[[ Material supplied open ]]

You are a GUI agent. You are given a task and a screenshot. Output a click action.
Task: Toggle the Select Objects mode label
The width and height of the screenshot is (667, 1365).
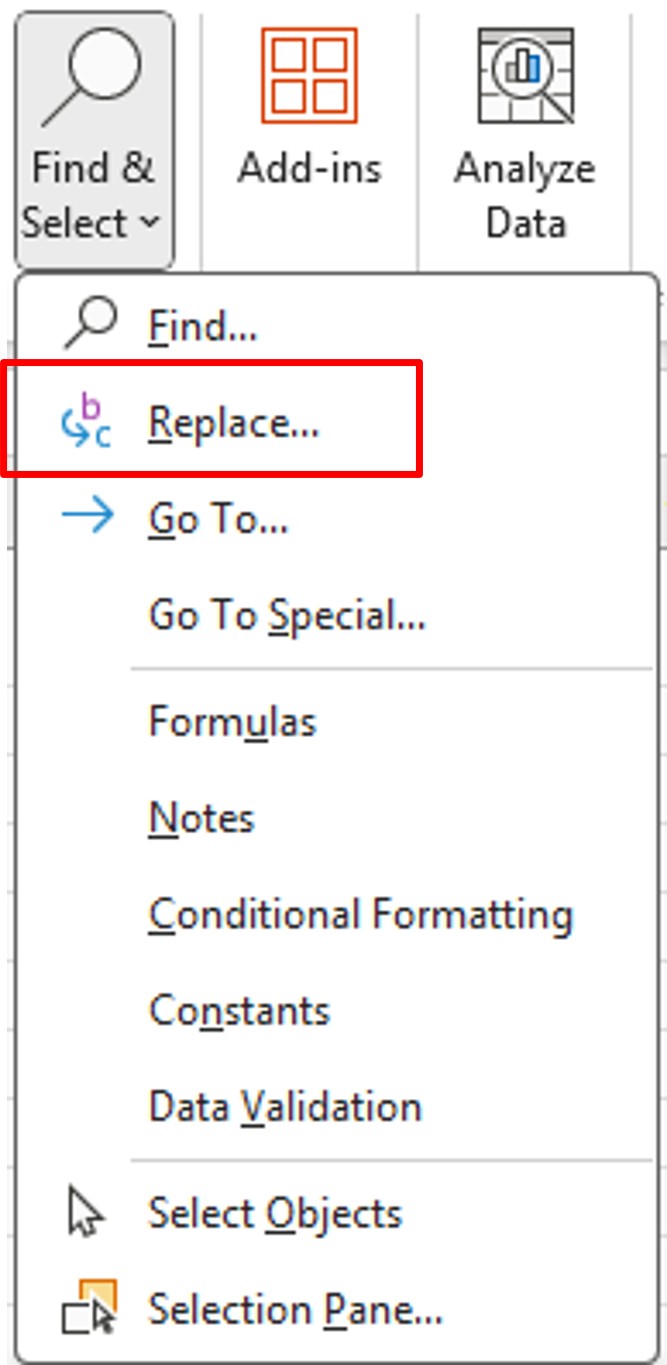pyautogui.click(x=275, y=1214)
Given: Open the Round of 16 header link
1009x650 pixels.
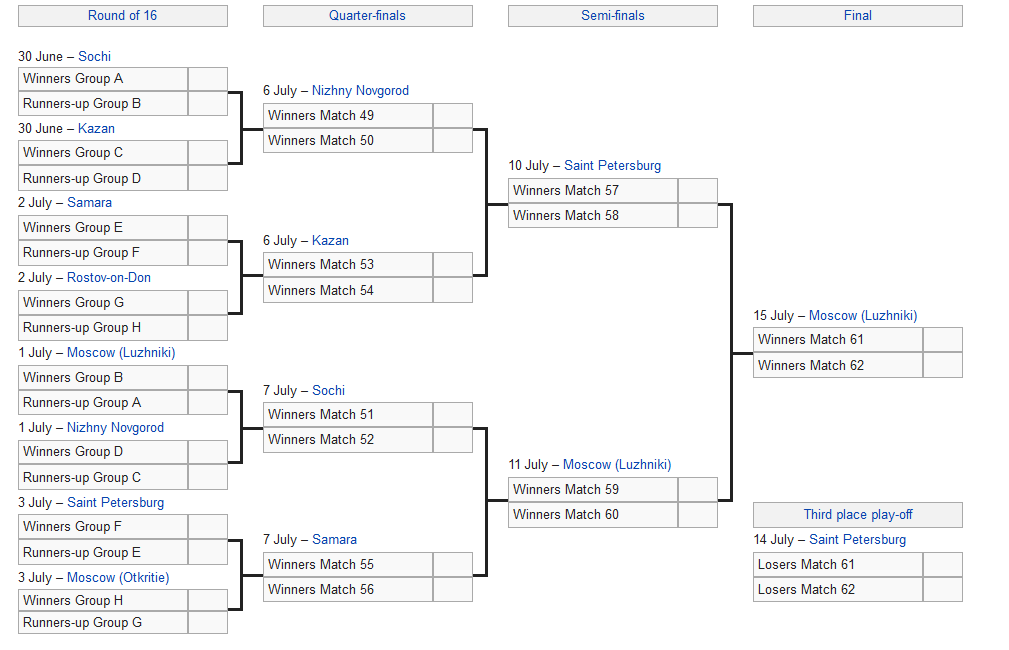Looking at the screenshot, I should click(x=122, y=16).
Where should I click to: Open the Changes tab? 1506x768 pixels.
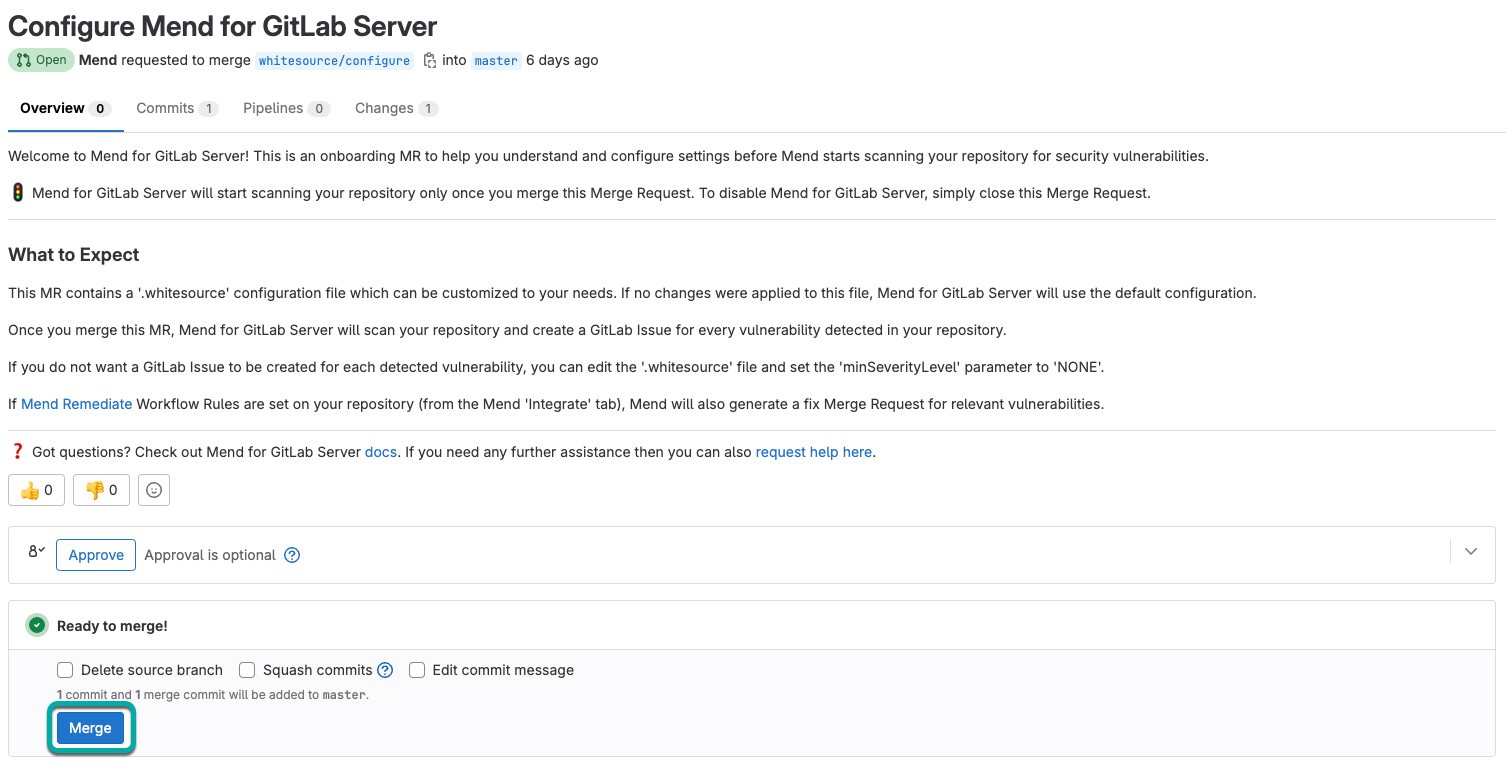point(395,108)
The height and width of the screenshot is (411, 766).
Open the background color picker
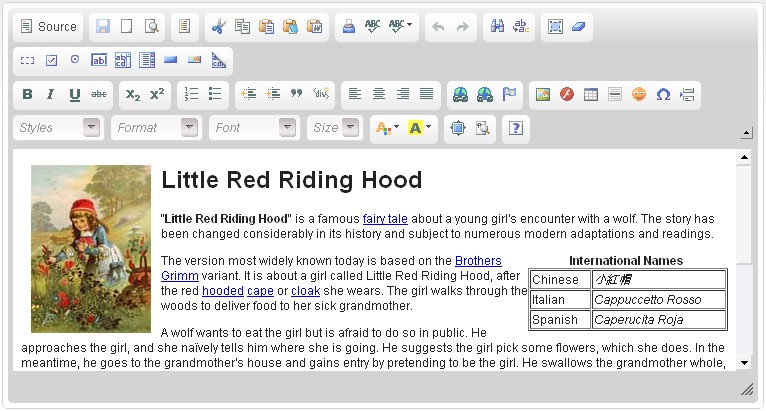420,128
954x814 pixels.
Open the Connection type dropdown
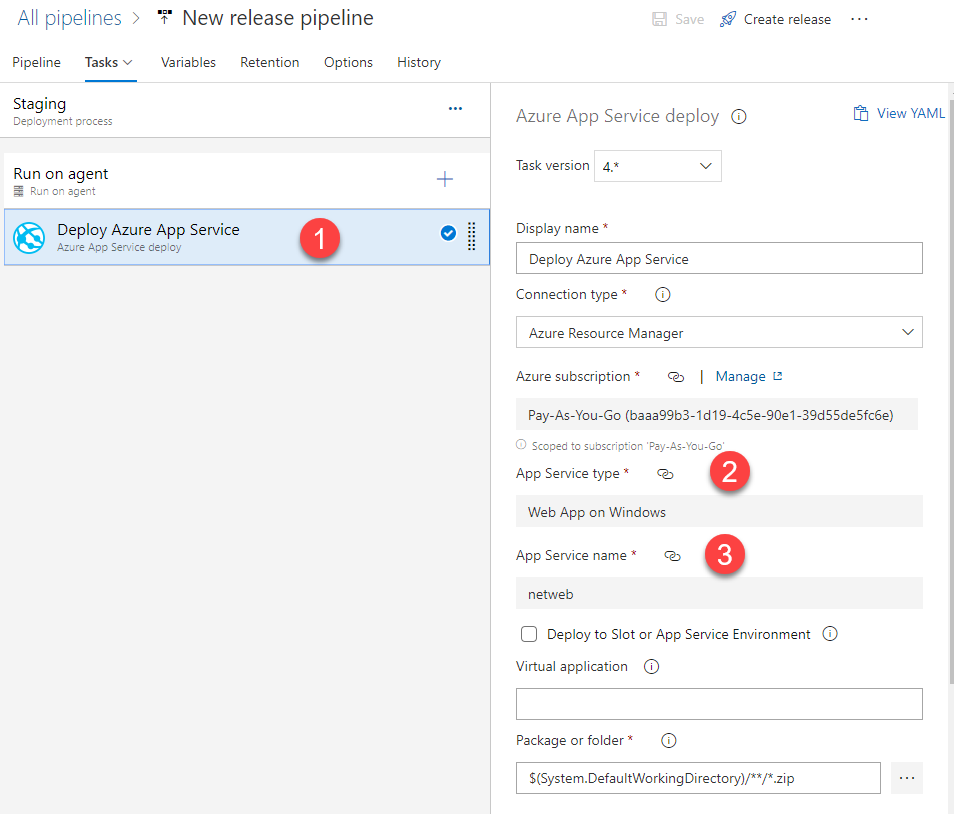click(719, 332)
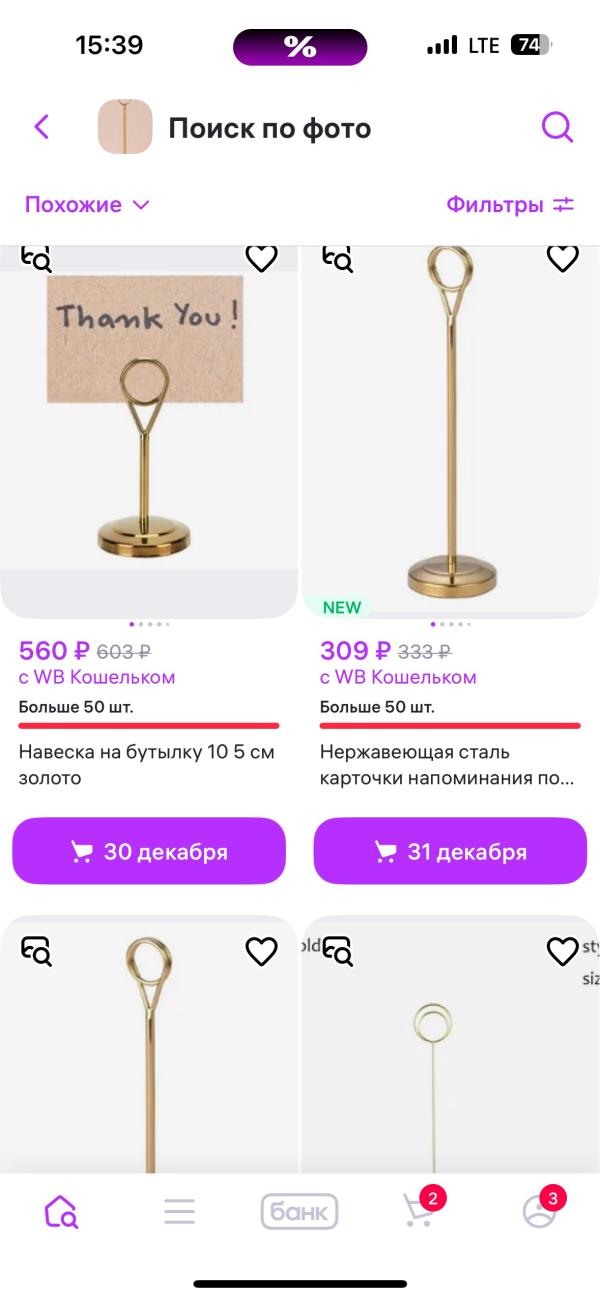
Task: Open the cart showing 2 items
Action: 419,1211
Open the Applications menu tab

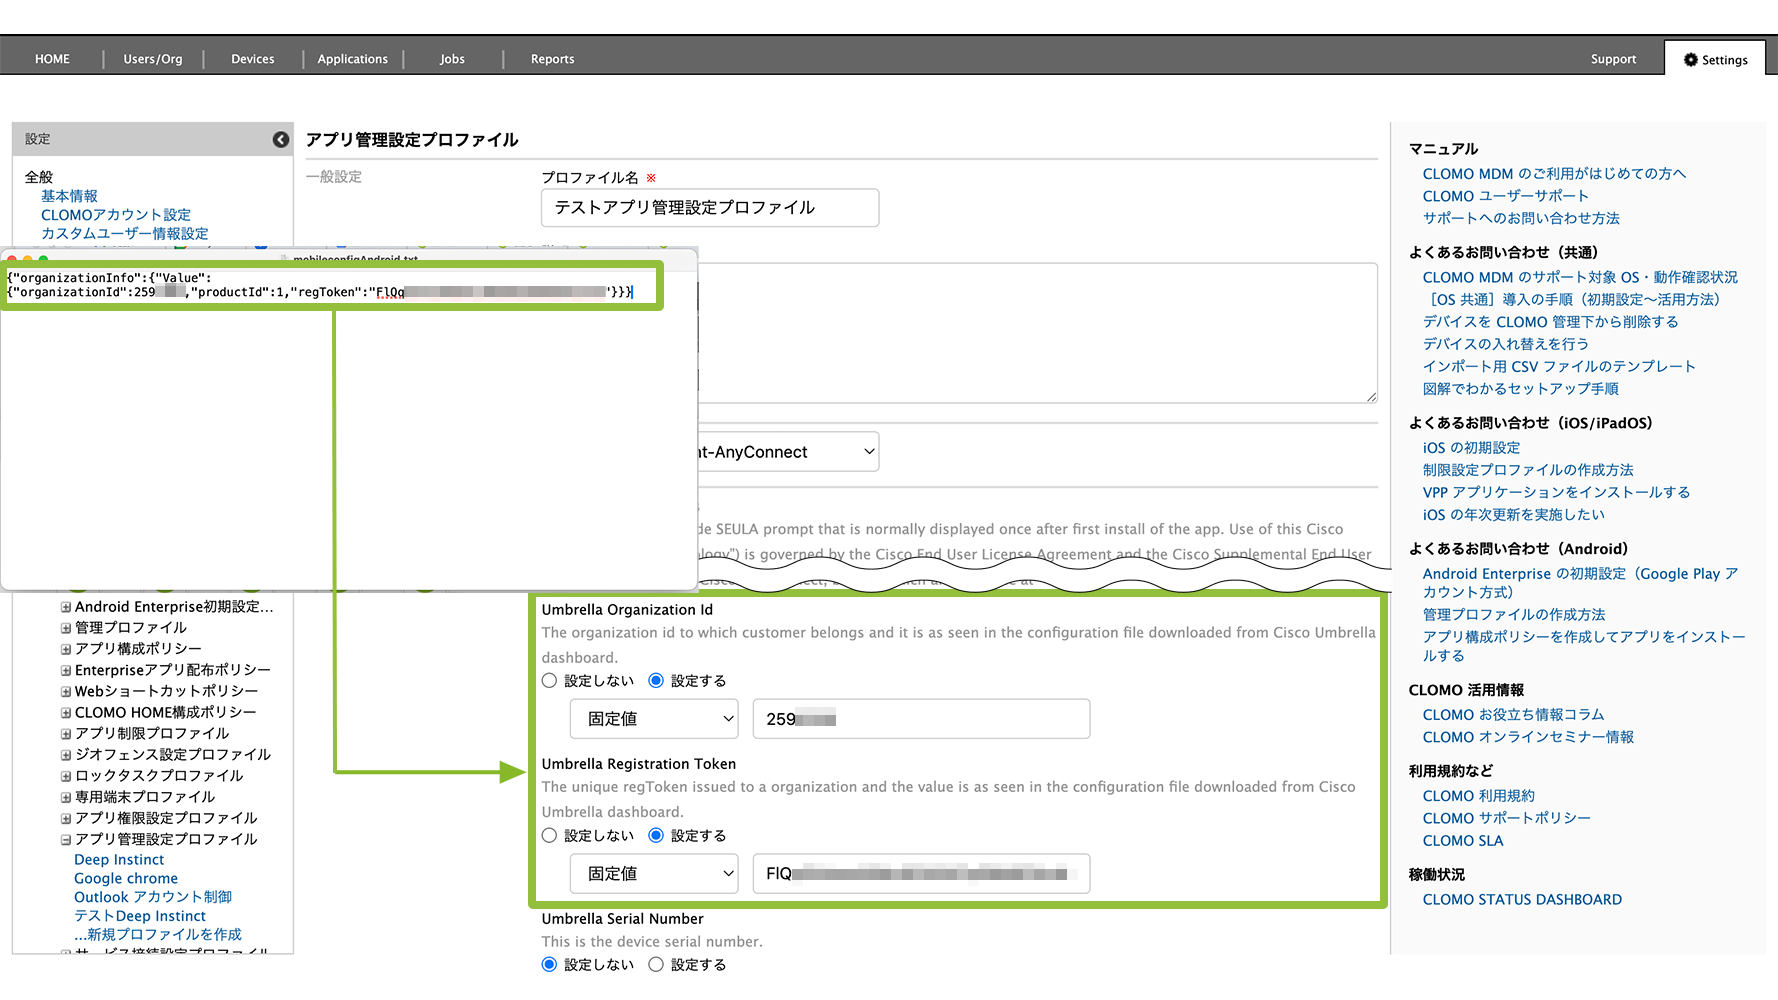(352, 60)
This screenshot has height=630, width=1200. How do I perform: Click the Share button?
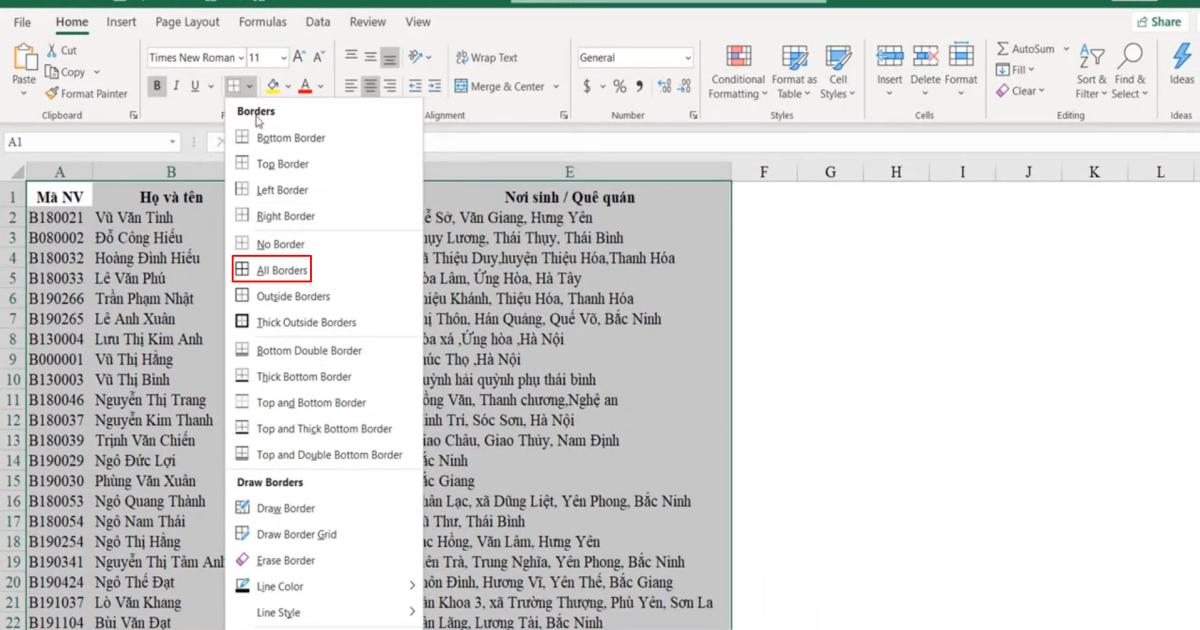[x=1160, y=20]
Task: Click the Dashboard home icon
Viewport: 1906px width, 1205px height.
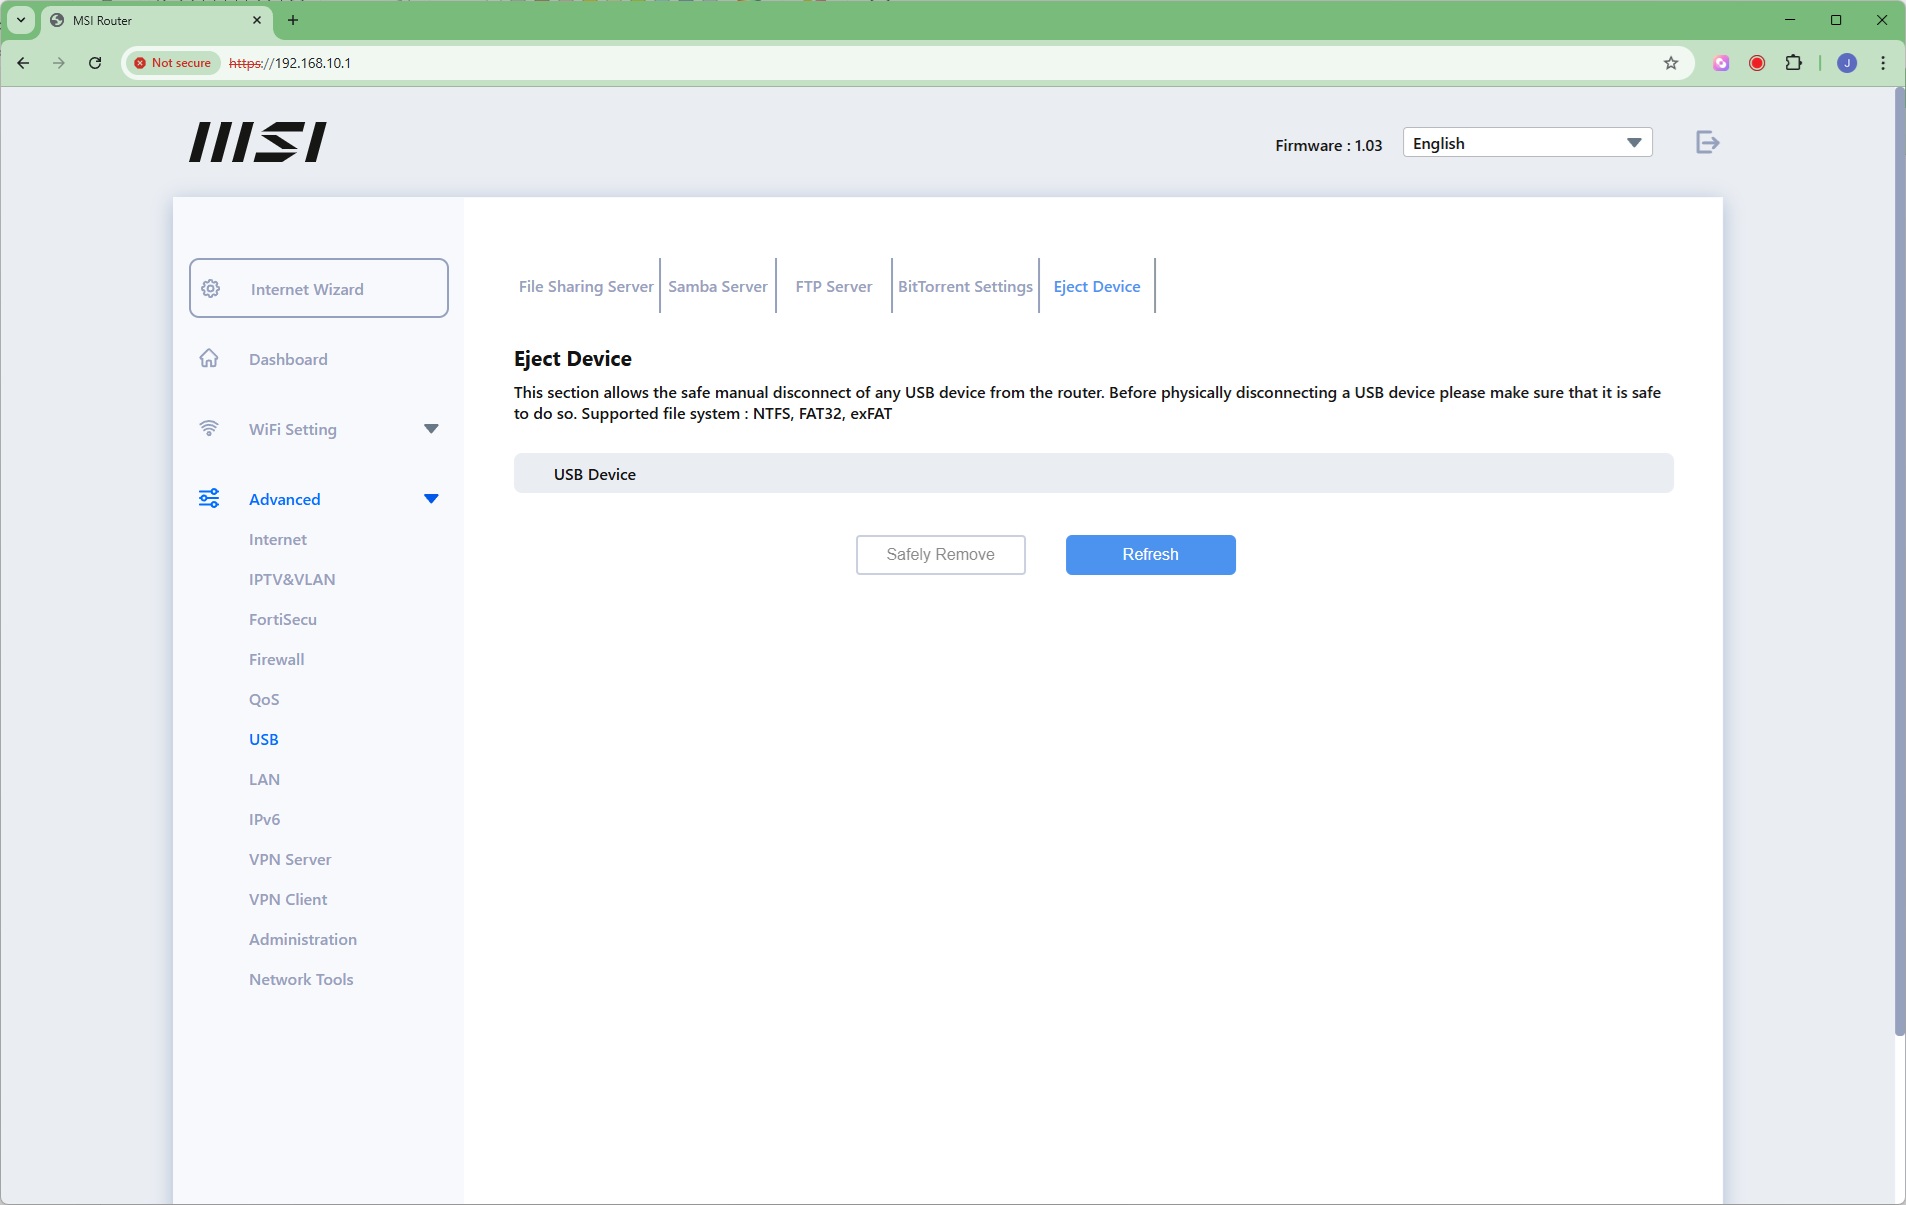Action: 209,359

[[ Material supplied closed ]]

* Exercise brief *
When you copy the data, keep every line exact and drop the pictures.

* Task response *
You are a GUI agent. You are given a task and a screenshot. Output a click action.
Task: Toggle the Select Objects mode label
The width and height of the screenshot is (667, 1365).
pyautogui.click(x=275, y=1214)
Given: Open the Round of 16 header link
1009x650 pixels.
Looking at the screenshot, I should click(x=122, y=16).
Where should I click to: Open the Changes tab? 1506x768 pixels.
point(395,108)
The height and width of the screenshot is (411, 766).
Open the background color picker
420,128
954x814 pixels.
Open the Connection type dropdown
click(719, 332)
Task: Open the cart showing 2 items
Action: 419,1211
Open the Applications menu tab

(352, 60)
This screenshot has height=630, width=1200. How do I perform: Click the Share button?
[x=1160, y=20]
Task: Click the Dashboard home icon
Viewport: 1906px width, 1205px height.
Action: 209,359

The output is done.